Excerpt:
Participants engaged in a computer-based task while undergoing brain scans using two advanced techniques: positron emission tomography (PET) and functional magnetic resonance imaging (fMRI). This task was a reversal learning paradigm, a method used to explore how individuals adjust their decisions based on changing rewards.
The task was a game of guessing whether a hidden number was above or below five, with correct guesses rewarded and incorrect ones not. Unbeknownst to the participants, the rules for rewards changed during the task, creating periods of stability and volatility that mimicked real-life situations where the ‘right’ choice can suddenly become ‘wrong.’
The PET scans were used to detect changes in dopamine levels in the brain by measuring the binding of a radioactive compound that competes with dopamine for the same brain receptors. The fMRI scans, on the other hand, provided insight into brain activity by detecting changes in blood flow, offering a glimpse into which parts of the brain were working harder during different phases of the task.

Stored data:
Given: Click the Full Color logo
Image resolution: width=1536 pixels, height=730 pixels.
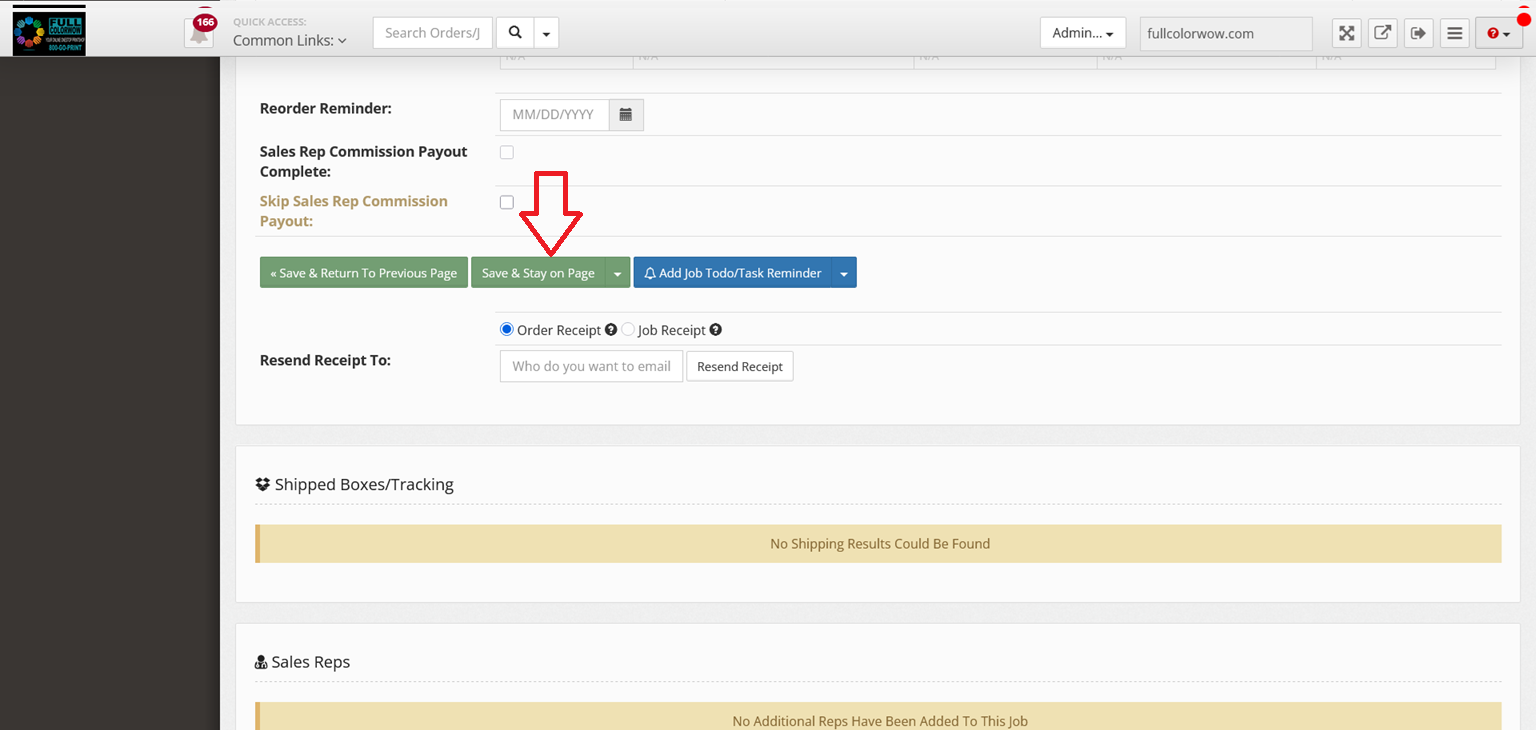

Problem details:
Rewrite the brain-scan excerpt starting at "Participants engaged in" and ending at "on changing rewards.", replacing "reversal learning paradigm" with "reward-switching paradigm".

Answer box:
Participants engaged in a computer-based task while undergoing brain scans using two advanced techniques: positron emission tomography (PET) and functional magnetic resonance imaging (fMRI). This task was a reward-switching paradigm, a method used to explore how individuals adjust their decisions based on changing rewards.